Here, petitioner has failed to allege any facts that would explain how she could now be entitled to a religious exemption following the prior adverse adjudication that occurred after her alleged change of heart.  She does not allege any change in circumstances since the district court’s determination that her opposition to immunization was not based on sincerely-held religious beliefs.  Indeed, the district court quoted testimony by petitioner in which she articulated the same religious objections to mixing the blood of animals with the blood of humans and injecting foreign proteins such as viruses and bacteria into the bloodstream that she raises in this appeal.  Petitioner does not address the merits of the district court’s decision in this appeal or in any of the documents she submitted to respondent pursuant to her exemption request, nor has she established that her religious beliefs have changed in any material way from the beliefs determined by the district court not to constitute a valid religious objection to immunization (see Appeal of M.C. and A.S.C., 51 Ed Dept Rep, Decision No. 16,324).
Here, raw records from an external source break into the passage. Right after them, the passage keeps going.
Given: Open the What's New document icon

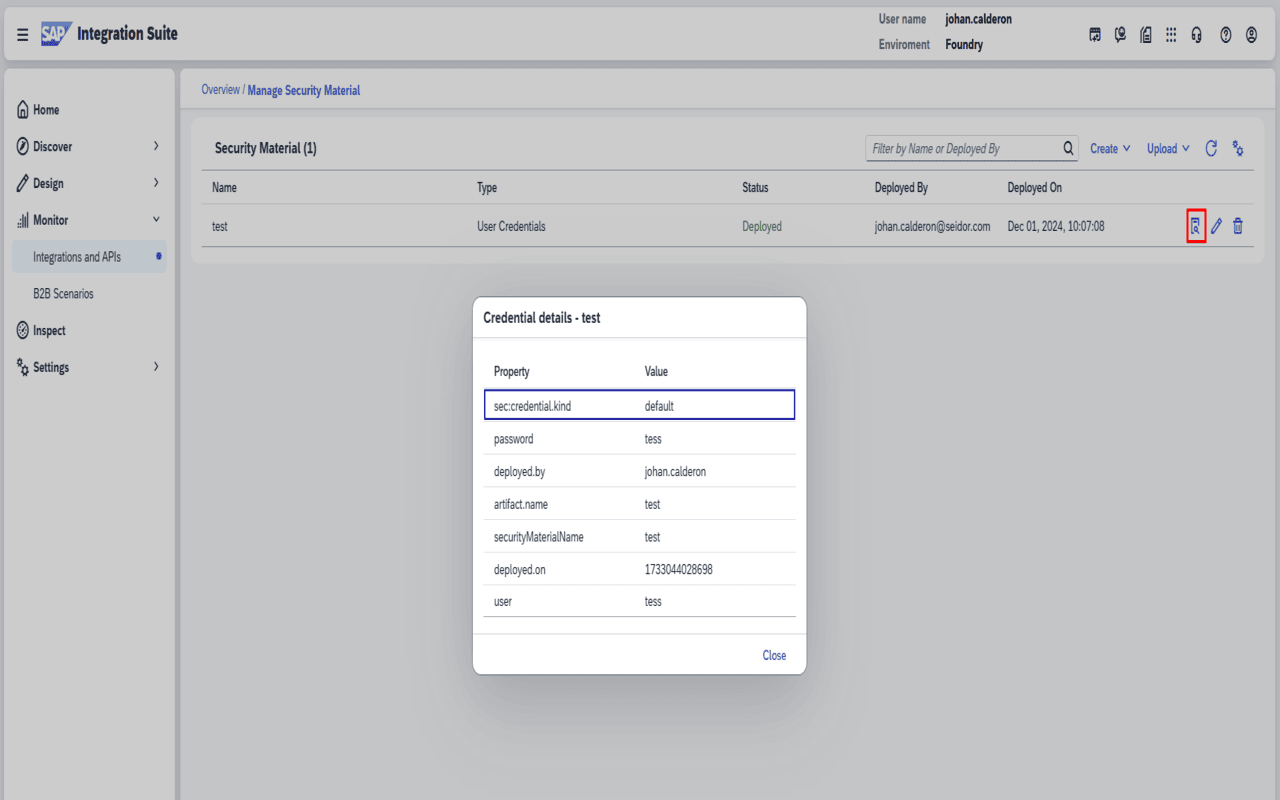Looking at the screenshot, I should 1145,34.
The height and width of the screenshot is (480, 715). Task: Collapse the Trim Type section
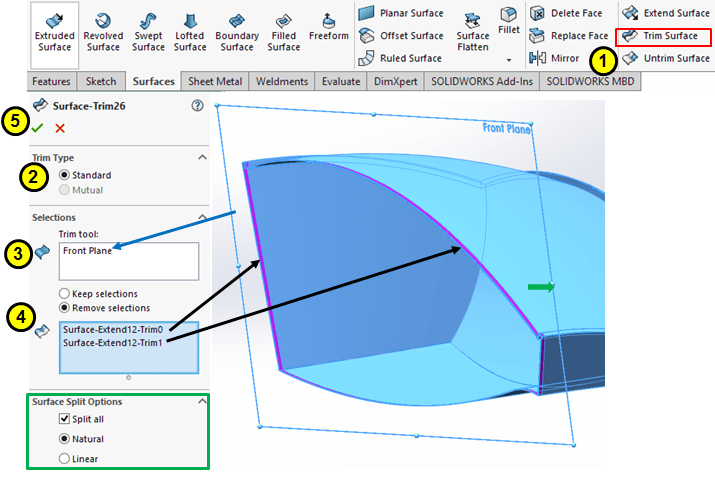point(202,158)
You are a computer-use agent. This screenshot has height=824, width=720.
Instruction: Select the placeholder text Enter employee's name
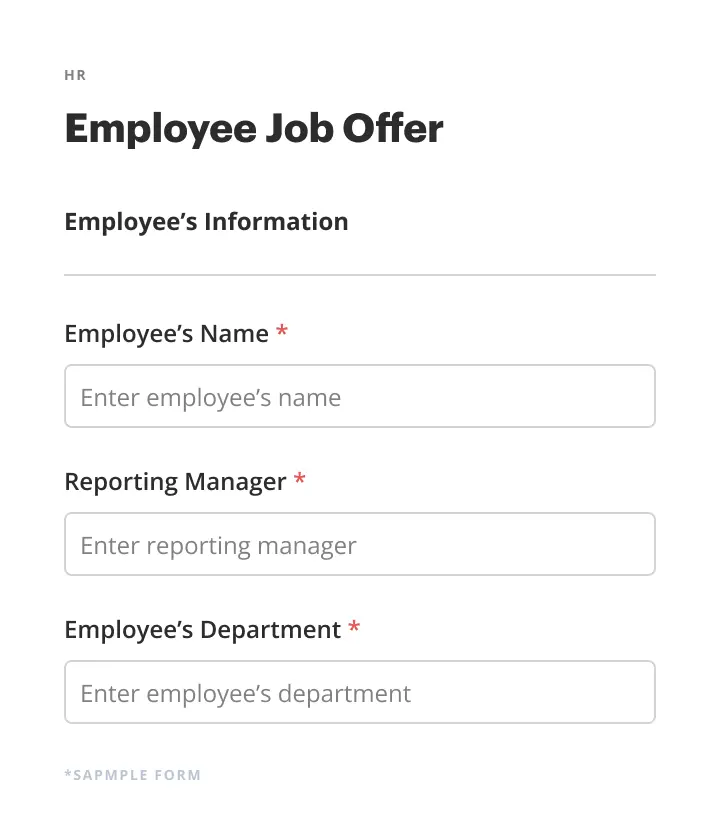[x=212, y=397]
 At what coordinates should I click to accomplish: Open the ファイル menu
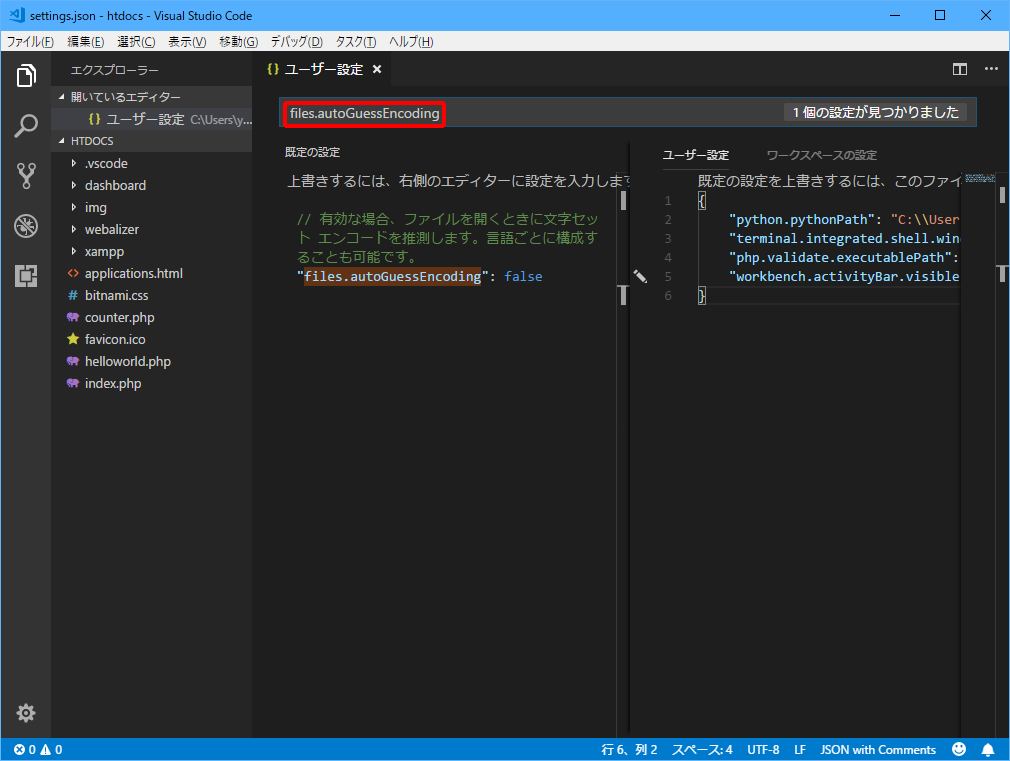(x=27, y=42)
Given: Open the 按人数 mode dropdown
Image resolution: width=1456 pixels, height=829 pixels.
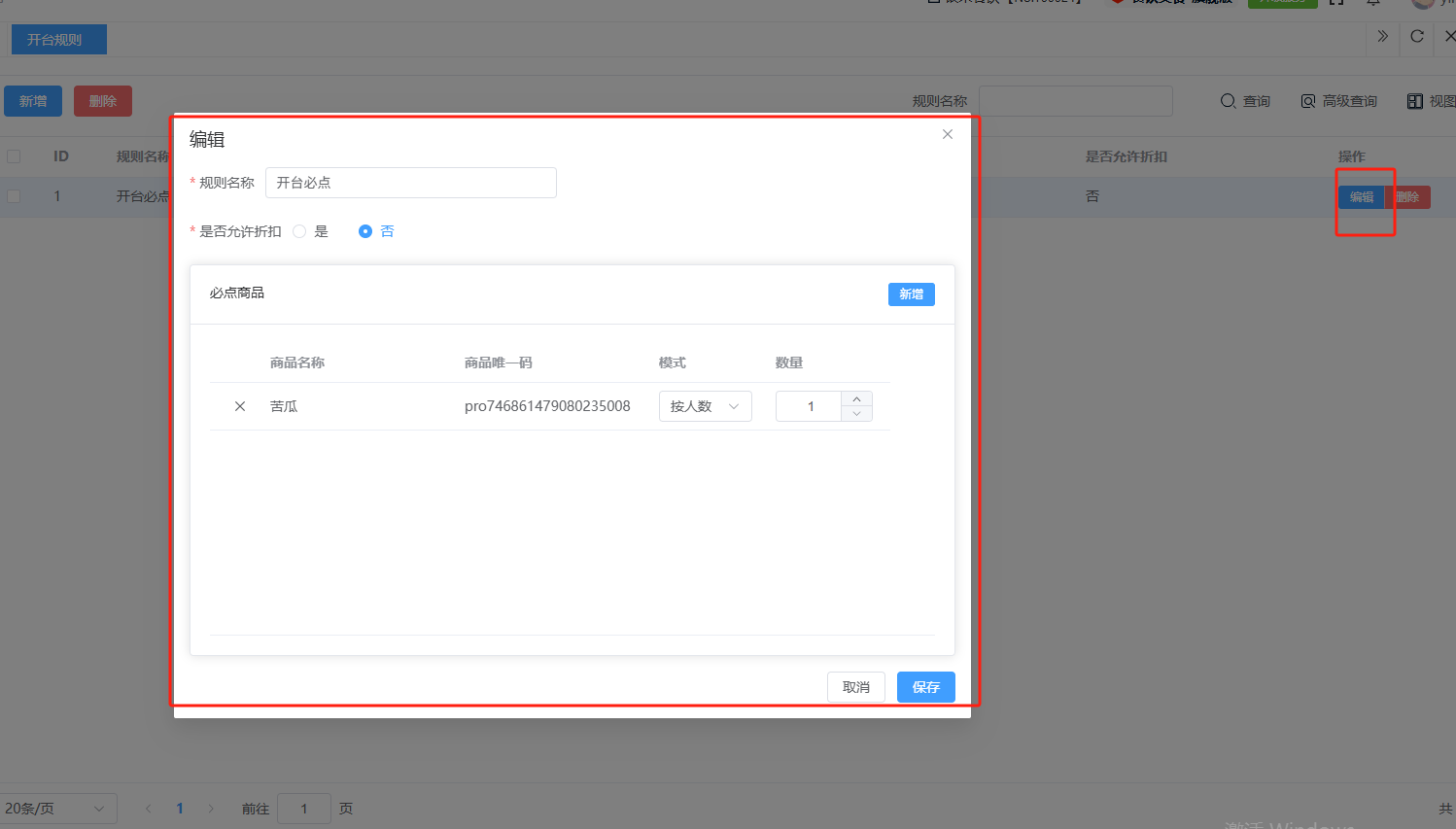Looking at the screenshot, I should [x=705, y=406].
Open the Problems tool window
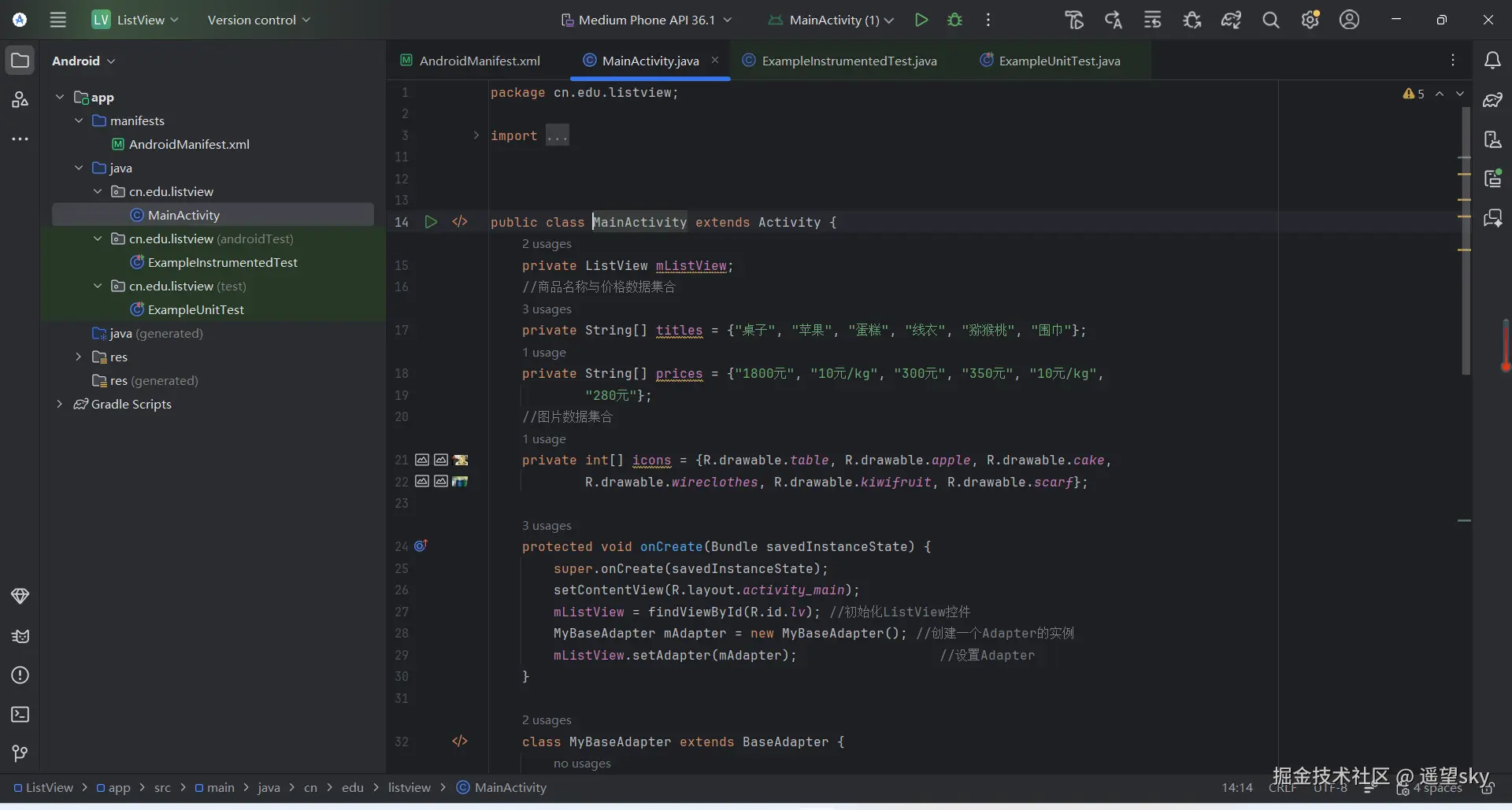 [20, 675]
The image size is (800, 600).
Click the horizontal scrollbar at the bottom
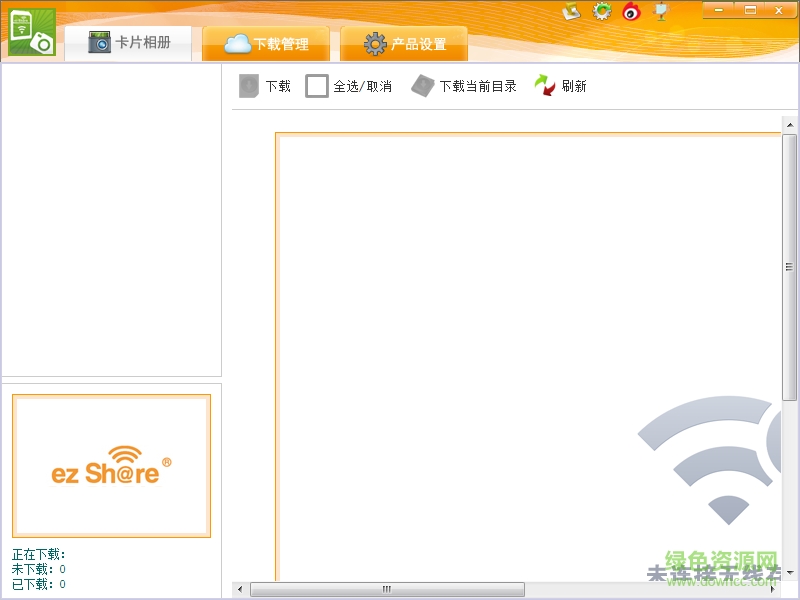click(x=386, y=589)
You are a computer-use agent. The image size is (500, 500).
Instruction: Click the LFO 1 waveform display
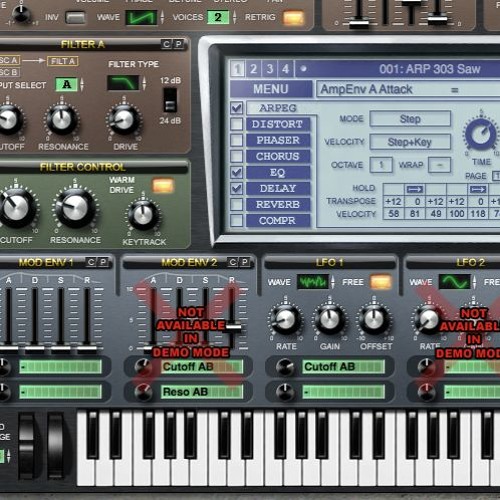click(x=313, y=282)
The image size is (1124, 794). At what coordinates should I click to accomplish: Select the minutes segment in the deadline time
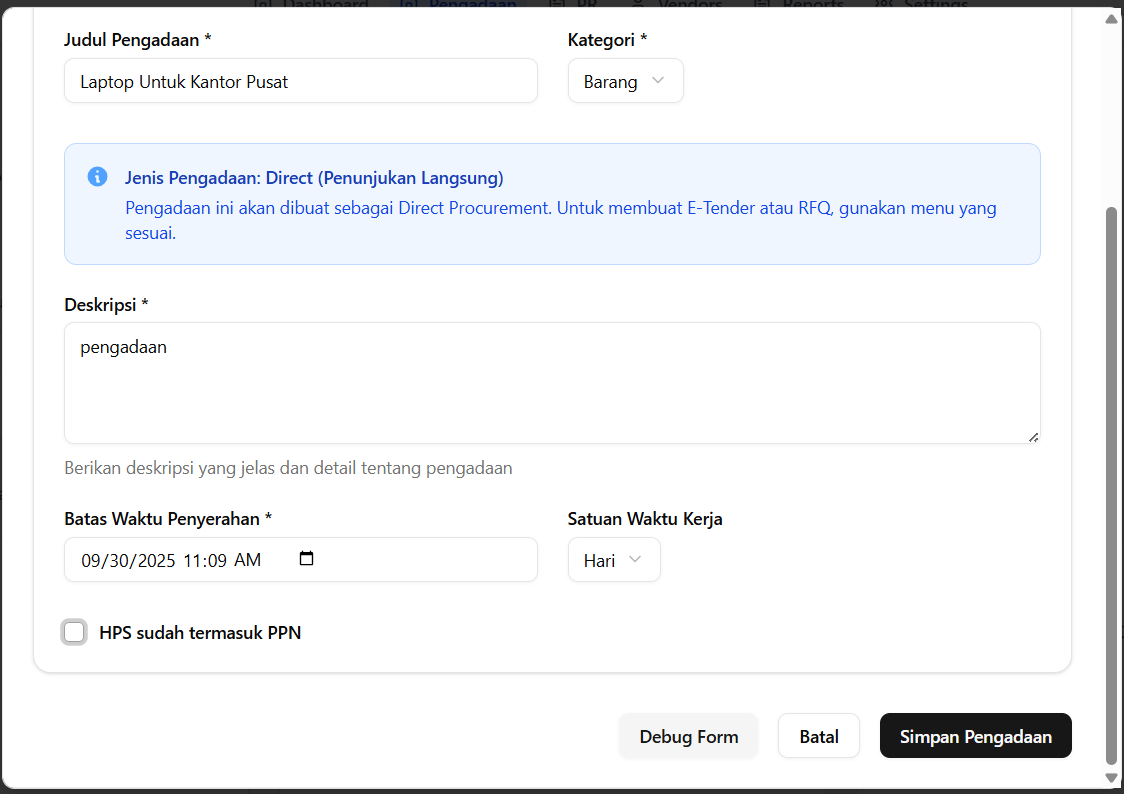click(x=218, y=560)
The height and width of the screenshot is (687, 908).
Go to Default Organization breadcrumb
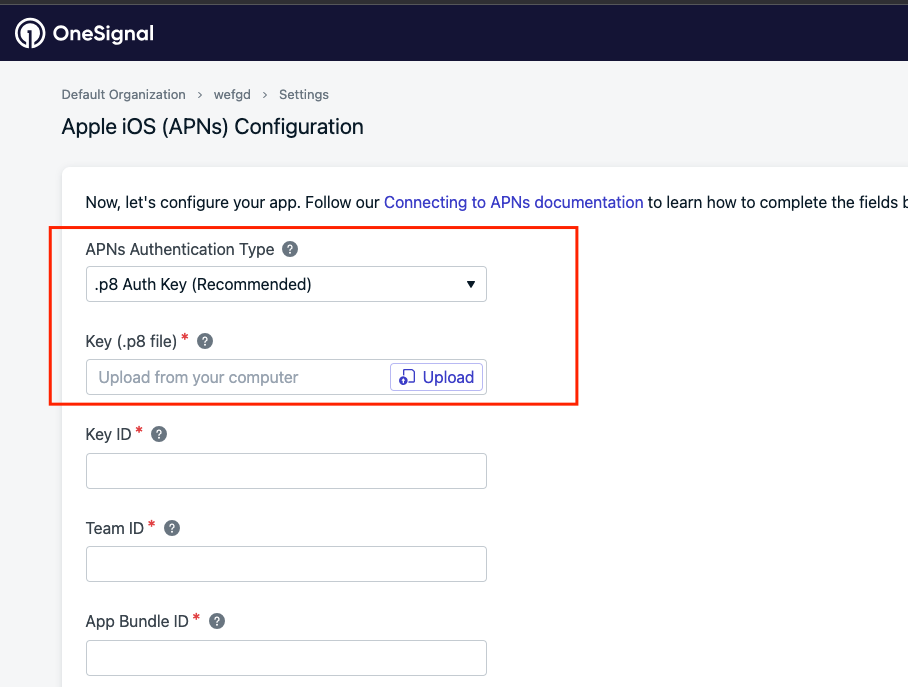point(123,94)
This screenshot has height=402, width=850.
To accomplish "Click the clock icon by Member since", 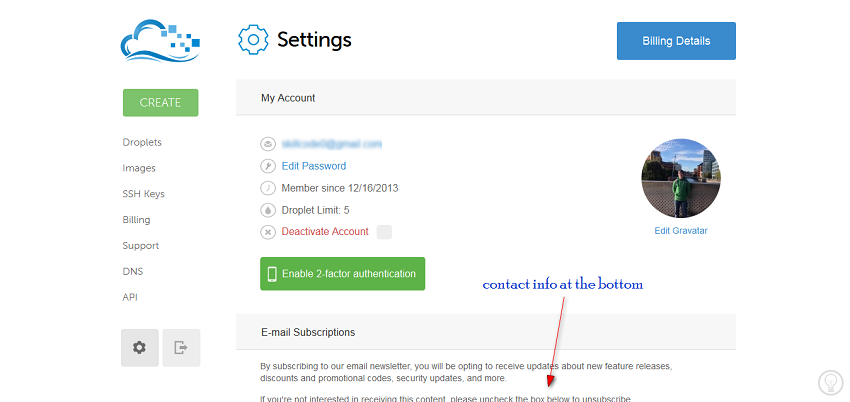I will tap(267, 188).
Accordingly, the sincerity of petitioner’s religious beliefs expressed in the instant request is undermined by her failure to explain how she could now be entitled to a religious exemption after the prior adverse adjudication.[4]  Considering that petitioner’s claimed religious objection to vaccination asserted to respondent and in this appeal appears to be largely based on objections to defiling the blood by injecting animal cells and other foreign materials, which suggests that petitioner’s objections are health-related, the district court’s finding that petitioner’s objection to her other child’s immunization was health-based and not based on religion is particularly probative (see Appeal of M.C. and A.S.C., 51 Ed Dept Rep, Decision No. 16,324).  Thus, while respondent was obligated to, and did, consider petitioner’s request for an immunization exemption for O.C., it was rational for respondent to question the sincerity of petitioner’s beliefs given this history, and I find that petitioner has failed to demonstrate a sincerely-held religious opposition to immunization.  As a result, on the record before me, I find that petitioner has failed to carry her burden of demonstrating that respondent’s determination is unsupported by the record or otherwise arbitrary and capricious or in violation of law.  The appeal must therefore be dismissed.

THE APPEAL IS DIMISSED.

END OF FILE


[1] Petitioner’s general claims concerning the structure of respondent’s appeals process are similarly without merit (see Appeal of D.R., 58 Ed Dept Rep, Decision No. 17,585; Appeal of a Student with a Disability, 58 id., Decision No. 17,495).  Respondent’s appeal procedures are set forth in Chancellor’s regulation A-701 and petitioner does not allege that this regulation is invalid or that respondent failed to follow it in this instance.

 

[2] Petitioner also argues that the federal district court’s decision should not be considered because the case was not cited by respondent in its denial of her request.  Although respondent could have cited the district court’s decision in its denial of petitioner’s request, there is no legal authority prohibiting the Commissioner, in his or her judicial capacity, from considering relevant court decisions and orders in rendering a decision in an administrative appeal pursuant to Education Law §310 (see Application and Appeal of Gilbert, 37 Ed Dept Rep 43, Decision No. 13,798).

 

[3] The Second Circuit affirmed the district court’s subsequent grant of defendants’ motions for dismissal or summary judgment in the case, but based its decision solely on the federal constitutional issues presented (Phillips v. City of New York, 775 F3d 538 [2d Cir. 2015]).

 

[4] An individual’s beliefs may evolve over time and there may be instances where it is appropriate to grant a religious exemption after a prior request has been denied.  However, as noted above, the record herein contains no evidence of any such evolution or change in circumstances.